27. [-mensurável] Nunca pensei que eu fosse gostar de grupo de família e cá estou eu me divertindo horrores. Ainda faz eu sentir saudade. É o isolamento mudando a gente. [PB, Twitter, 2020]

Em (26), com o verbo “lucrar”, é possível cogitar, até precisamente (indicando uma quantia), a dimensão desse lucro, que está sendo intensificado por “horrores”, logo, o verbo é [+mensurável]; por outro lado, em (27), o verbo “divertir” não nos permite medir, de modo relativamente preciso, a diversão, sendo, portanto, [-mensurável]. No primeiro, pode-se quantificar o lucro. No segundo caso, pode-se, no máximo, estimar em muito ou pouca diversão (mensuração escalar/gradual, menos precisa).

Agora, finalizada a explanação acerca da natureza semântica – do processo, do caráter [+psicológico] ou [-psicológico] e da mensuração , observemos também a carga semântica dos verbos que preenchem o slot aberto do padrão [___V horrores]. Essa categoria foi organizada em três subgrupos: [+negativa], [+positiva] e “ambas as interpretações são possíveis”.

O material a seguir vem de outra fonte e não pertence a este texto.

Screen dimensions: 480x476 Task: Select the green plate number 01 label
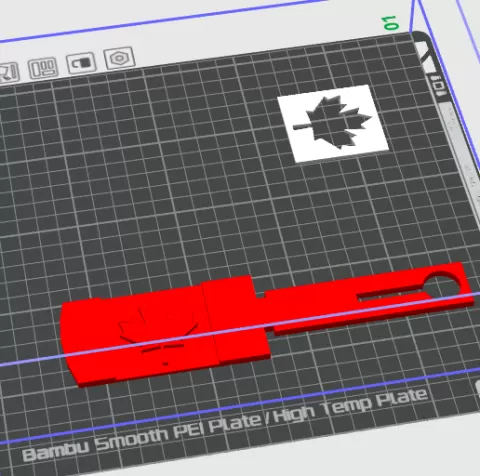(x=391, y=23)
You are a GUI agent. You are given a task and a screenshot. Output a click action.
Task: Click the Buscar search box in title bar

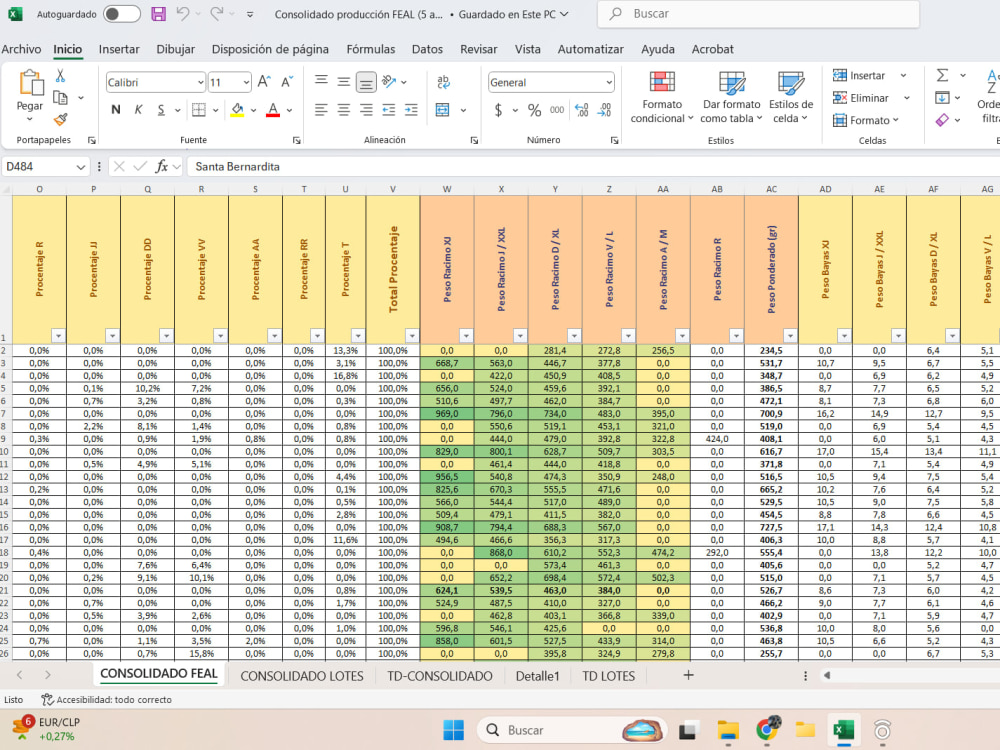click(x=758, y=14)
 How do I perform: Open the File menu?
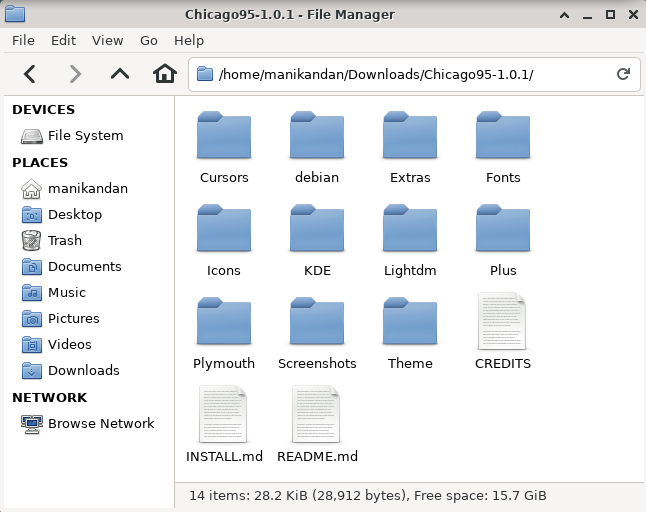23,40
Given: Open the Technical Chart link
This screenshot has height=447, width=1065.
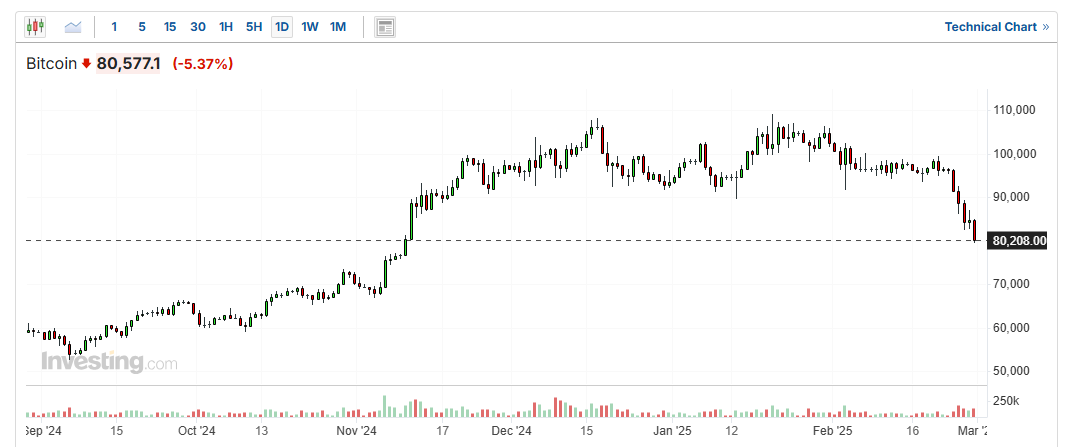Looking at the screenshot, I should 990,27.
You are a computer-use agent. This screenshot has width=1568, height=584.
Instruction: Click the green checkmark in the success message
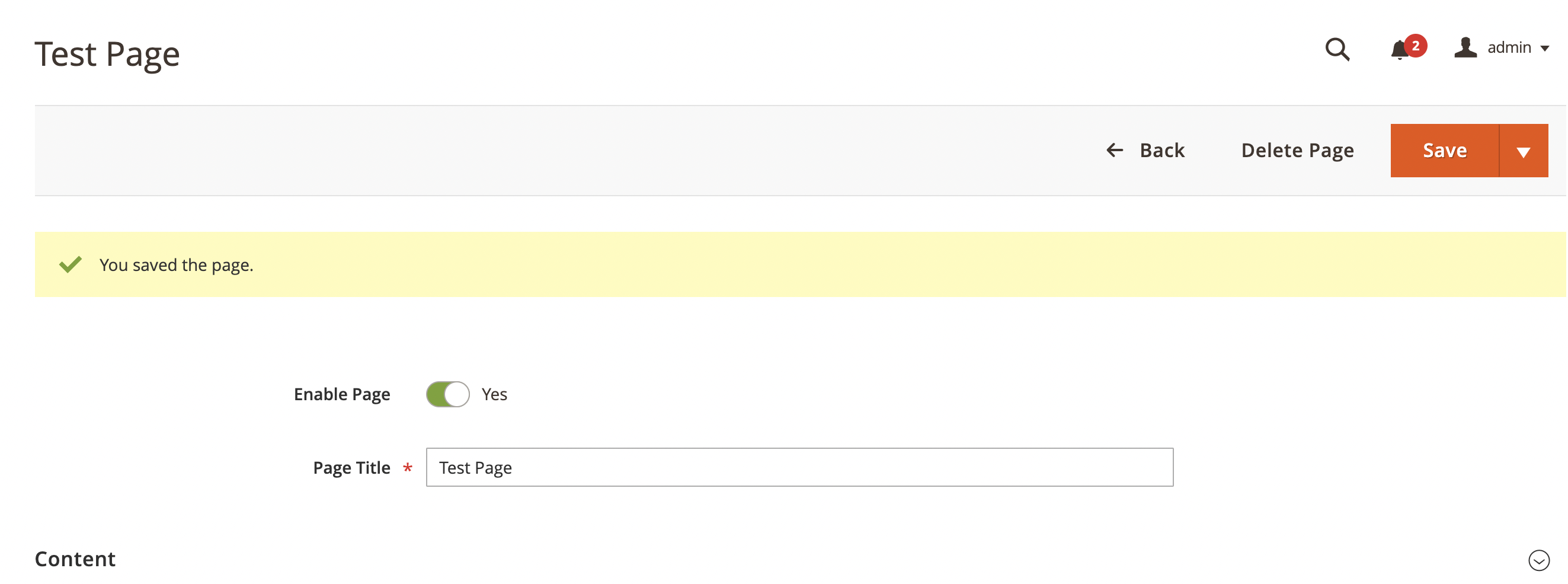coord(70,264)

28. [+negativa] @USER amiga quando saiu o gabarito eu chorei horrores pois tinha certeza q nao passaria. fiquei o mês inteiro deprimida [PB, Twitter, 2020]

29. [+positiva] E a Karina que chorou horrores quando viu a ultrassom kkkkkkkkk [PB, Twitter, 2020]

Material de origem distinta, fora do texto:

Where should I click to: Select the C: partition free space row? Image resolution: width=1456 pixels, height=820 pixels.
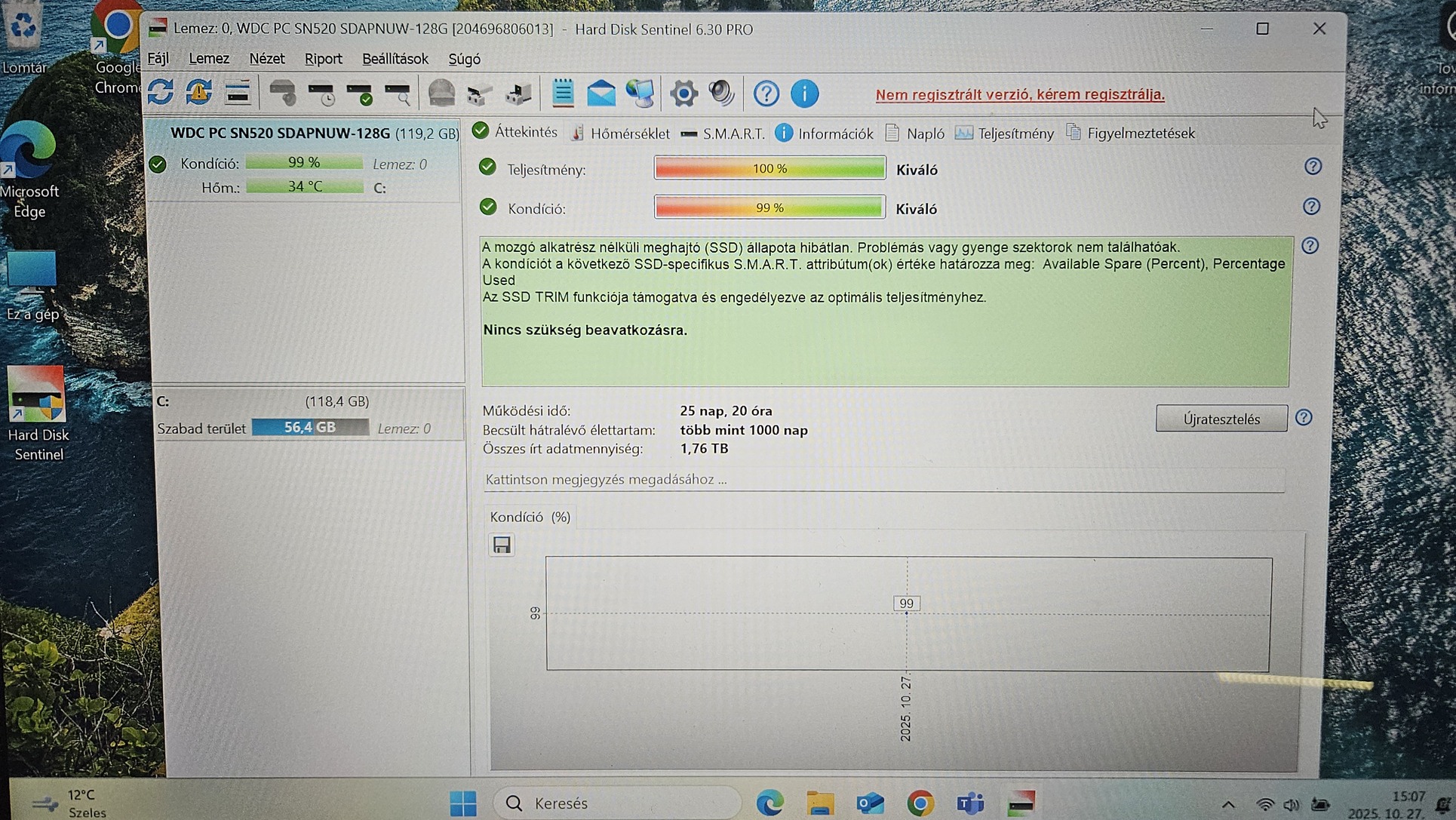(308, 428)
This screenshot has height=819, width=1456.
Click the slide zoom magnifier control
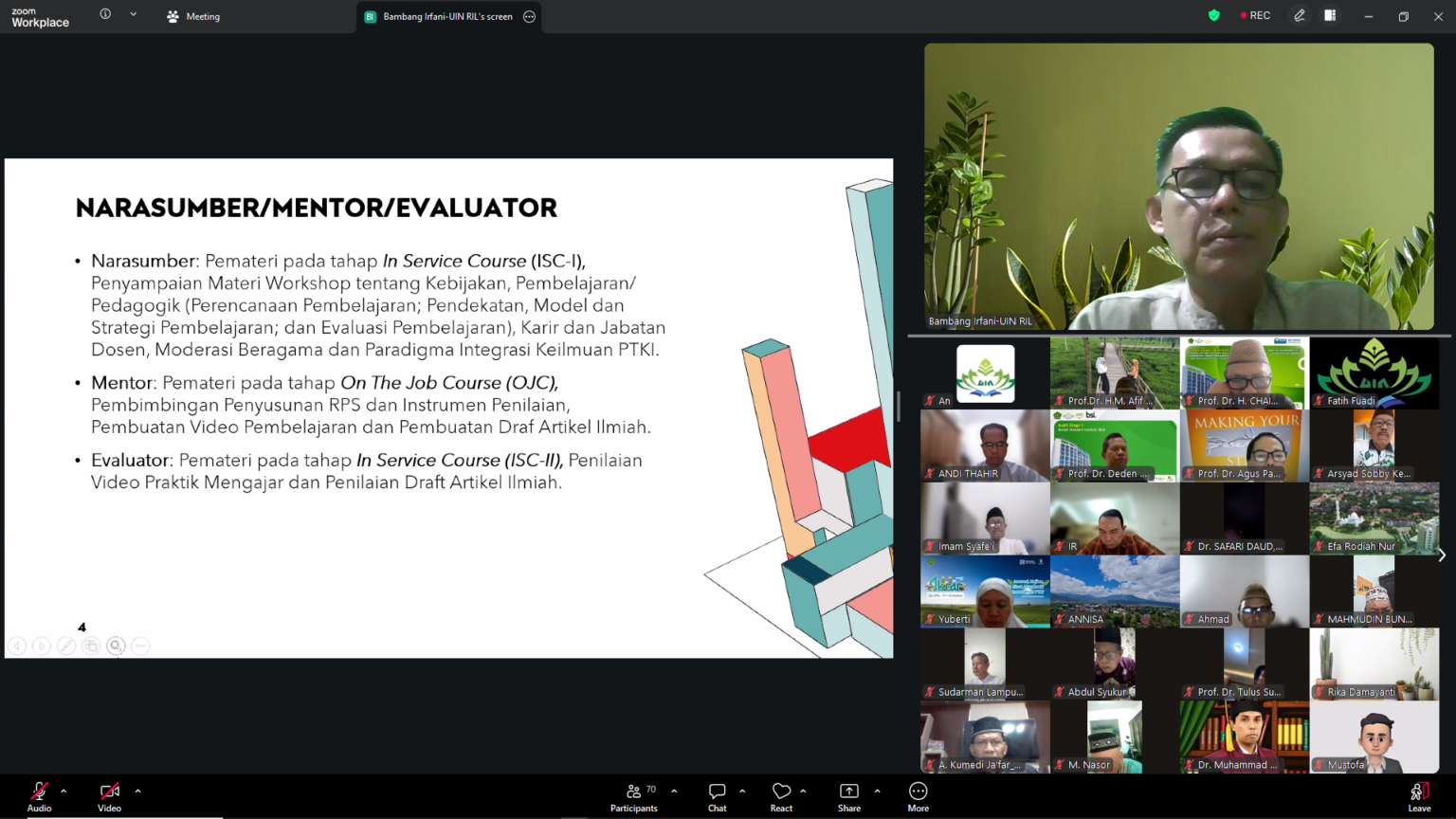click(116, 646)
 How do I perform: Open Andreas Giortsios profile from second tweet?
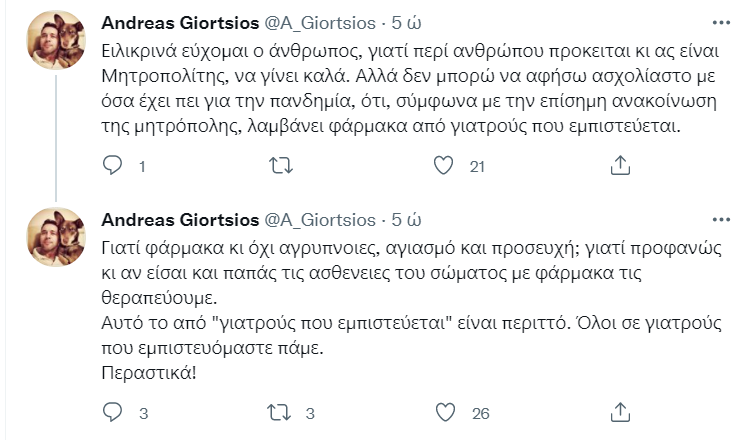178,220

30. “ambas as interpretações possíveis” @USER_ @USER @USER E vamos de estudar horrores nessa quarentena [PB, Twitter, 2020]

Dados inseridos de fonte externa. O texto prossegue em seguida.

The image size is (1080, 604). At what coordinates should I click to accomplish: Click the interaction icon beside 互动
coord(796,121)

Tanto em (28) quanto em (29), “chorar” é o verbo utilizado, contudo, mais uma vez, é o contexto o que nos ajudará a analisar a carga semântica, a qual não pode ser definida apenas pelo item: em (28), a usuária afirma ter chorado horrores após ter visto um gabarito, o que a deixou deprimida, logo, a carga do verbo é [+negativa]; em (29), no entanto, a usuária do Twitter afirma que uma mulher chamada Karina chorou horrores após ter visto um ultrassom – afirmação acompanhada por risos (“kkkkkkk”), de modo que entendemos que o choro foi uma reação [+positiva] ao evento. Em (30), todavia, ambas as interpretações são possíveis: a pessoa pode estar afirmando, com alívio, que poderá estudar horrores na quarentena, mas também pode estar afirmando, com desânimo, o que terá que ser feito.

Por fim, verificamos a posição do intensificador: “imediatamente à direita do verbo”, “à direita do objeto direto”, “à direita do objeto indireto” e “outro”.

31. Me iludi, meu cabelo continua caindo horrores [PB, Twitter, 2020]

32. E eu nunca pensei que essa musica fosse fazer sentido na vida, cantava horrores KKKKKMKK https://t.co/Gc0ro9BhLh [PB, Twitter, 2020]

33. passando mal horrores [PB, Twitter, 2020]

Essa categoria nos mostrou que, assim como ilustrado em (31) e (32), “horrores” sumariamente se posiciona imediatamente após o verbo. Contudo, em alguns dados, como (33), há algum item entre o verbo e “horrores”.

Na próxima subseção apresentamos a análise quantitativa dos dados. Para realizá-la, consideramos os 100 (cem) primeiros tweets do nosso corpus, os quais se transformaram em 101 dados (cento e um) por, em um único tweet, ter ocorrido o uso de [___V horrores] duas vezes.

Resultados: análise quantitativa dos dados

Assim como o fizemos durante a análise qualitativa, aqui, para expor os resultados da análise quantitativa, recorremos às perguntas norteadoras elencadas na introdução deste artigo. Assim, para cada uma delas, apresentamos um ou mais gráficos e suas respectivas explicações.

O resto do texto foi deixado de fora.